Culture  /  Argument

Diners, Dudes, and Diets

How gender and power collide in food media and culture.

In Diners, Dudes, and Diets, I focus on a particular kind of anxiety about our identities, which marketers call “gender contamination.” Marketing scholar Jill Avery explains this concept as “consumer resistance to brand gender-bending”—that is, how consumers react, sometimes quite negatively, when a brand’s perceived gender changes.1 In her study, Avery researched men’s reactionary, hyper-masculine responses when the Porsche Cayenne SUV became popular among women drivers, since these men considered Porsche a masculine brand—heck, one of the poster children for male midlife crisis! This idea of gender contamination can work in multiple directions. For example, a woman drinking a brand of whiskey marketed to men can create perceptions of empowerment. But for male consumers, sipping a diet soda marketed to women can lead to a perception of social stigma because the brand is feminized.

Since we eat food, fears of gender contamination stretch beyond social concerns that a man might be considered feminine to the perceived risk of actually becoming a woman. I’m not making this up. When Luna Bar launched in 1999 as “The Whole Nutrition Bar for Women,” men routinely asked the company if eating the bars would turn them into women or cause them to grow breasts. In a heteropatriarchal society like the United States, such a transformation represents a decline in status and power, a fear to be avoided at all costs.

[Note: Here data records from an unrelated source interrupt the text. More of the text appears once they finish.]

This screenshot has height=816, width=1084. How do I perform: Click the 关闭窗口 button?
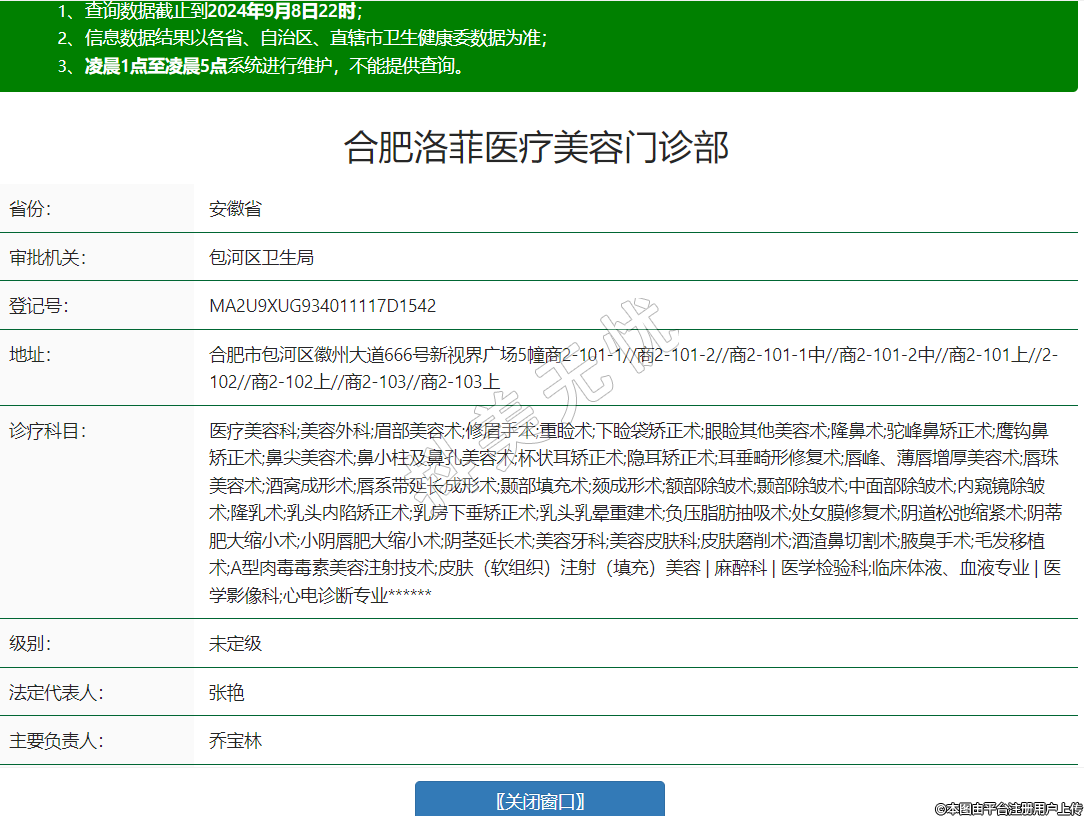coord(539,801)
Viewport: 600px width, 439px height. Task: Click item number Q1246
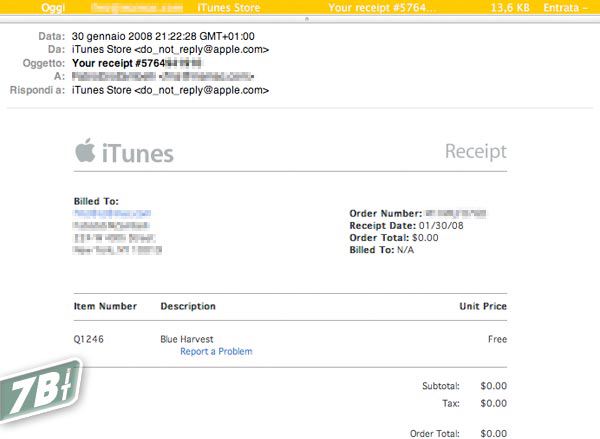pyautogui.click(x=89, y=339)
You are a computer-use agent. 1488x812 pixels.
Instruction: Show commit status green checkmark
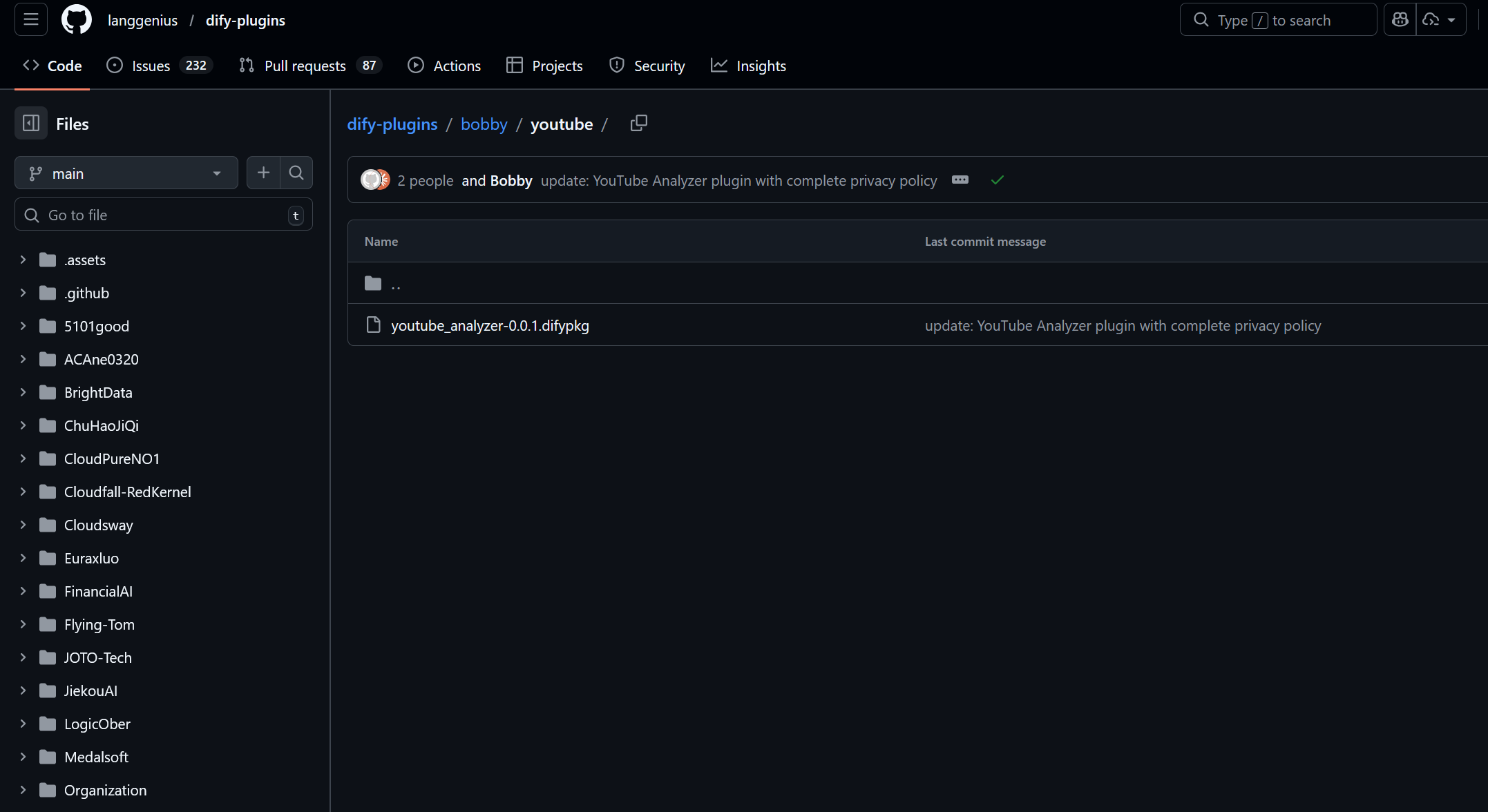click(997, 180)
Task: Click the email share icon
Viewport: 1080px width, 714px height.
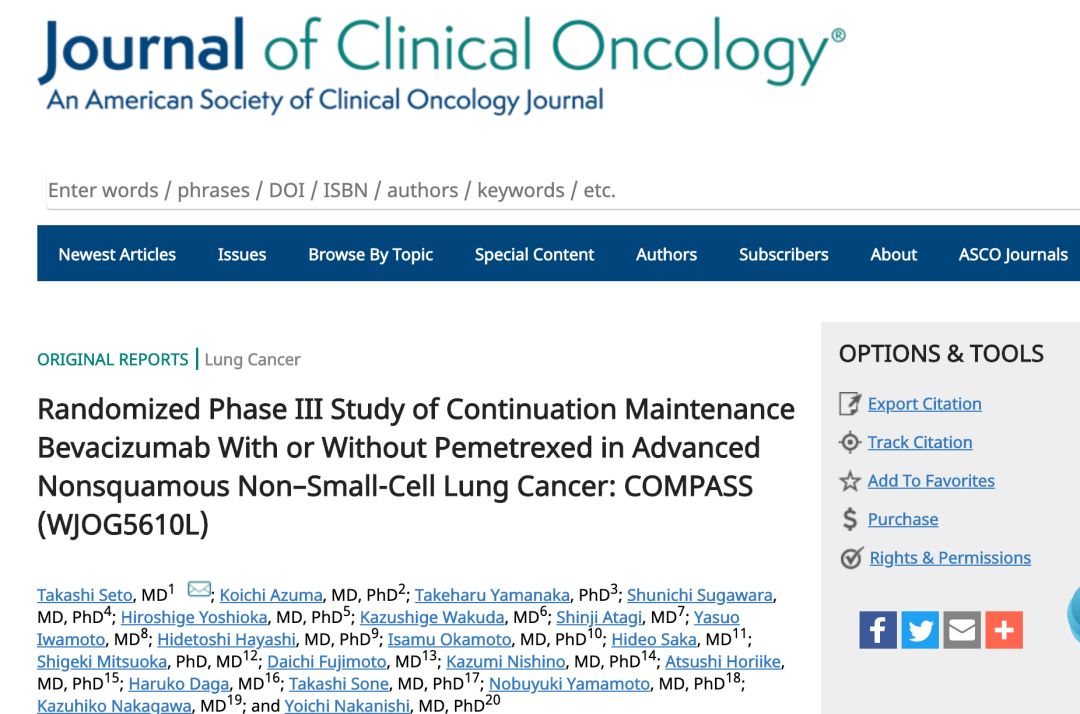Action: pos(962,630)
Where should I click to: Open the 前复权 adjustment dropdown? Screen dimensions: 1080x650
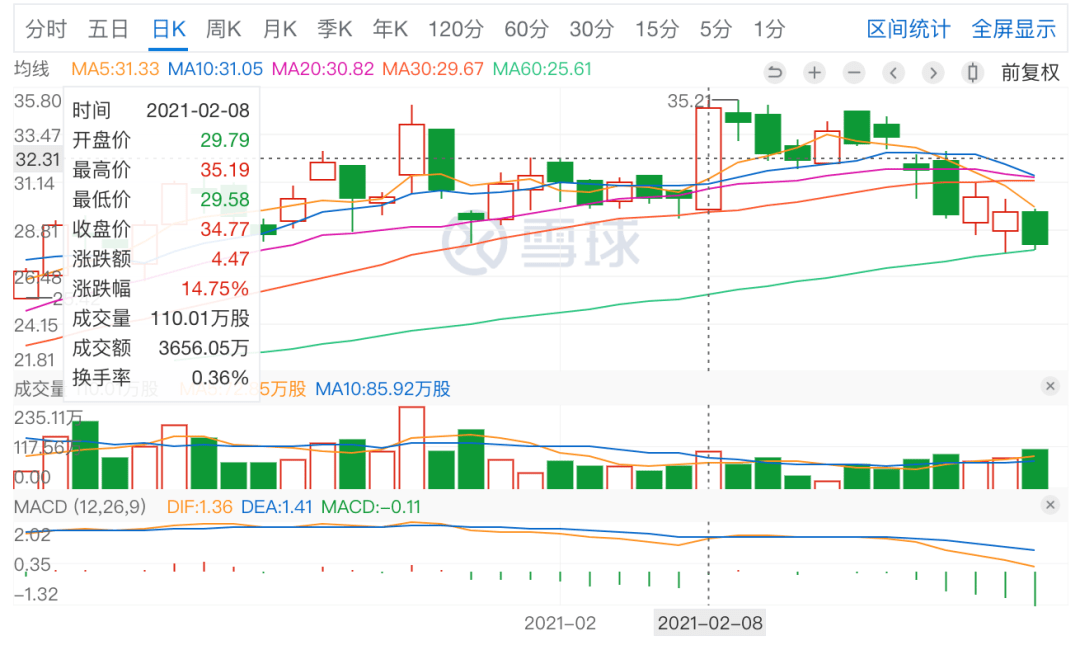tap(1030, 72)
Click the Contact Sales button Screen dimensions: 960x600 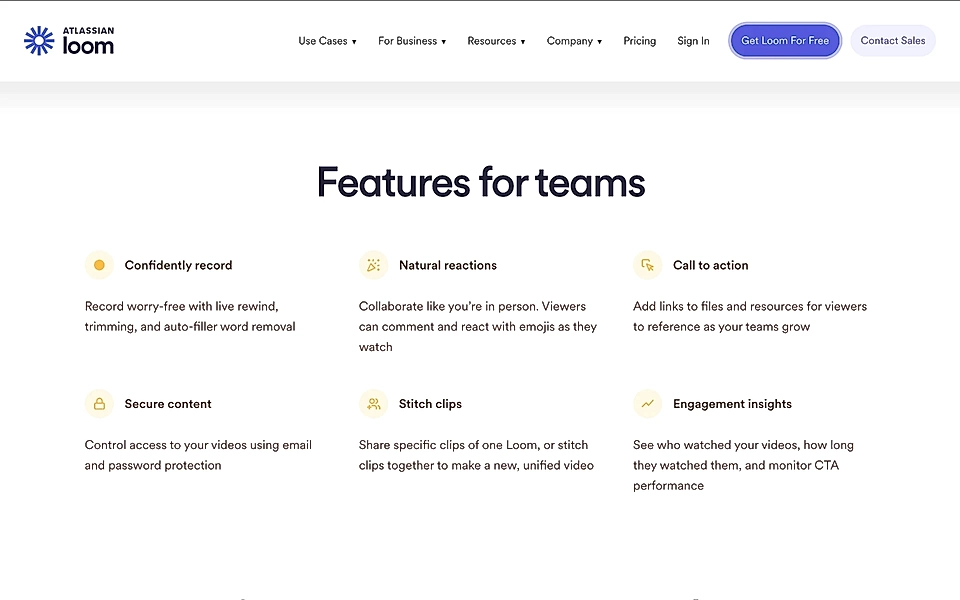pyautogui.click(x=892, y=41)
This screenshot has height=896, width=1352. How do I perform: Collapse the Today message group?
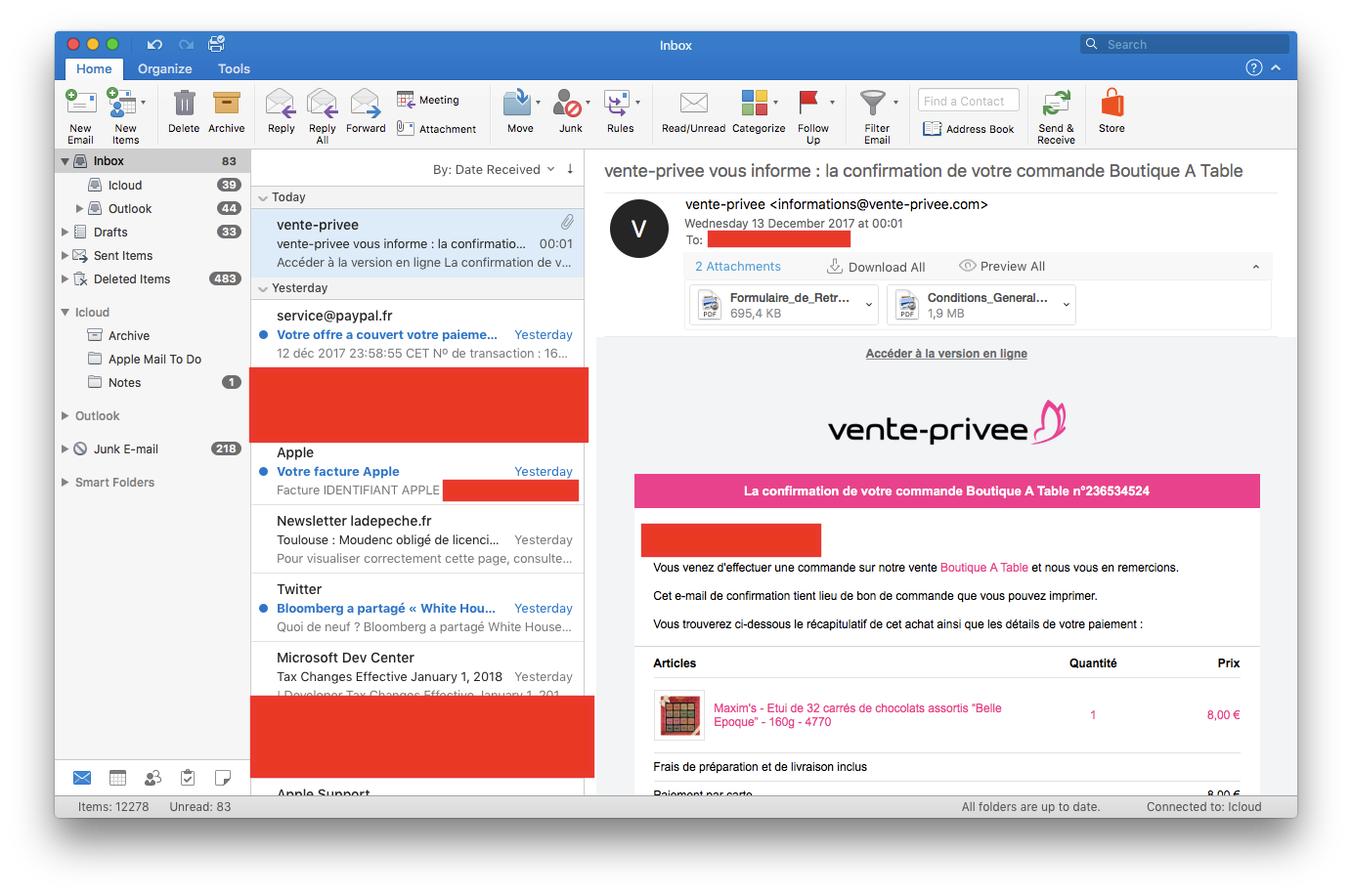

In the early twenty-first century, the food, media, and marketing industries navigated this tension as they sought to sell supposedly feminized food fare to men. In Diners, Dudes, and Diets, I start with men’s cookbooks and progress to food TV shows and stars like Guy Fieri, food and beverage products, and commercial weight loss programs. In each case, I show how marketers employed “the dude” as a specific form of masculinity that could withstand potential feminization. While never a dominant gender type, the dude celebrates the slacker and the average (or even below average) guy. While applicable to multiple identities, the dude primarily connotes a sense of masculinity that is inherently white, straight, cisgender, and youthful.